Dara, Amaka and Lillian, all of Nigerian heritage, are currently expats living in Singapore. Dara is a lawyer, Amaka is a banker and Lillian was a pianist who moved from the U.S with her American husband. They are all living the lives they have created for themselves in Singapore, while each fighting their own battles until a new arrival, Lani steps in and affects their lives in different ways.
This was an okay read for me. It had an intriguing premise but I think I wavered on the execution. One minute, I found myself invested in the characters because Fadipe did a good job in fleshing them out and you get a good sense of who they are and how they are handling their various predicaments. We get a good grasp of their background and their families and the connection and friendships between each other, also made sense. Dara’s struggle as a black woman in a law firm, Amaka dating a non-Nigerian and not seeing it as long term and Lillian feeling lost and trying to find her place were all realistic.

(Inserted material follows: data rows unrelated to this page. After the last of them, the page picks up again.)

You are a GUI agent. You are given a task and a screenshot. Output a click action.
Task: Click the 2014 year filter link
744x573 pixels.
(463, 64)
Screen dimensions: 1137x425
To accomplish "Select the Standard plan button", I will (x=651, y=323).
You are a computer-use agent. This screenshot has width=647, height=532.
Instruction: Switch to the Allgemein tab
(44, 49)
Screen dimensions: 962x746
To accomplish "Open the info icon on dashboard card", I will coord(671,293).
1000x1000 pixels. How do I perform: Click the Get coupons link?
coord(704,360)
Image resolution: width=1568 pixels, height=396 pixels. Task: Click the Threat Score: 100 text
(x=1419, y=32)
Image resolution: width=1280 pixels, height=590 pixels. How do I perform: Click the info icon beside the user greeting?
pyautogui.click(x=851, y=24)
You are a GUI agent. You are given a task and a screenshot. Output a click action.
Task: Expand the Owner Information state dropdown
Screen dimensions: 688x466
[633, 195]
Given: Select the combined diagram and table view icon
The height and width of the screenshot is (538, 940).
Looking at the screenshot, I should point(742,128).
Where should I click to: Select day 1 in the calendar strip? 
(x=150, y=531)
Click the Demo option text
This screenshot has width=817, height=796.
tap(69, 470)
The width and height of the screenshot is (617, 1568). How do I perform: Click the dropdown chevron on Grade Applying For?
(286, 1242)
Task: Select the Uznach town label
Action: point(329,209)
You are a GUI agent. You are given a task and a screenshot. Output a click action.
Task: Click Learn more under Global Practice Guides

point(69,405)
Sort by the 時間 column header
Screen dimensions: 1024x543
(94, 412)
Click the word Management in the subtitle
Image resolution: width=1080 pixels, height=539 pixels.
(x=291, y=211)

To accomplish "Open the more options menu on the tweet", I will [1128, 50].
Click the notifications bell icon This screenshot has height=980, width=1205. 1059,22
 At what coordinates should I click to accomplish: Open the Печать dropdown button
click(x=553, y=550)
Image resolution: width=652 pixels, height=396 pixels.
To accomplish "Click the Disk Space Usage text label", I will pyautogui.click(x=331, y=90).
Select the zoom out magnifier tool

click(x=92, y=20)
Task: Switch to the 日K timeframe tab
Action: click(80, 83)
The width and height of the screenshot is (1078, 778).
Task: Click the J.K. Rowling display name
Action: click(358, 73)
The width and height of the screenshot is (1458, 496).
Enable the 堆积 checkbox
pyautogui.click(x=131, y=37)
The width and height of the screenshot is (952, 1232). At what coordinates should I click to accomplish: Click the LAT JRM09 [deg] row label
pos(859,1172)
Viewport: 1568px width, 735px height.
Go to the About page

But then the next minute, it just felt like the drama was never ending and it was being stretched out for no reason and because I was itching for a resolution, the characters started becoming annoying. I specifically found Dara to be bratty. The pace picked up the second half of the book and because so much was happening, I didn’t know how I felt. So much was going on and I didn’t have the bandwidth to care deeply for all of them. That’s the other thing, be prepared for a million and one stories going on at the same time.
I did this book on audio and I honestly wouldn’t recommend doing audio, if you are Nigerian. The narrator had a British accent and was fine for the general narration but when it came to pronouncing the Igbo names, the pronunciation was terrible and in the little Igbo spoken, it was butchered. Her American accent was such struggle bus and it had me cringing and the last straw for me was when she read out the famous 1004 apartments as 10-04 vs. one thousand and four. There were also a bunch of volume or tone fluctuations where you could tell the difference from when she picked it up at a different time.
Overall, as mentioned above, I didn’t hate it but I didn’t love it either. I do think that it was a decent read that serves well as a filler read or reading palate cleanser. I think it is obvious that this is a debut book but I would still check out other books by her.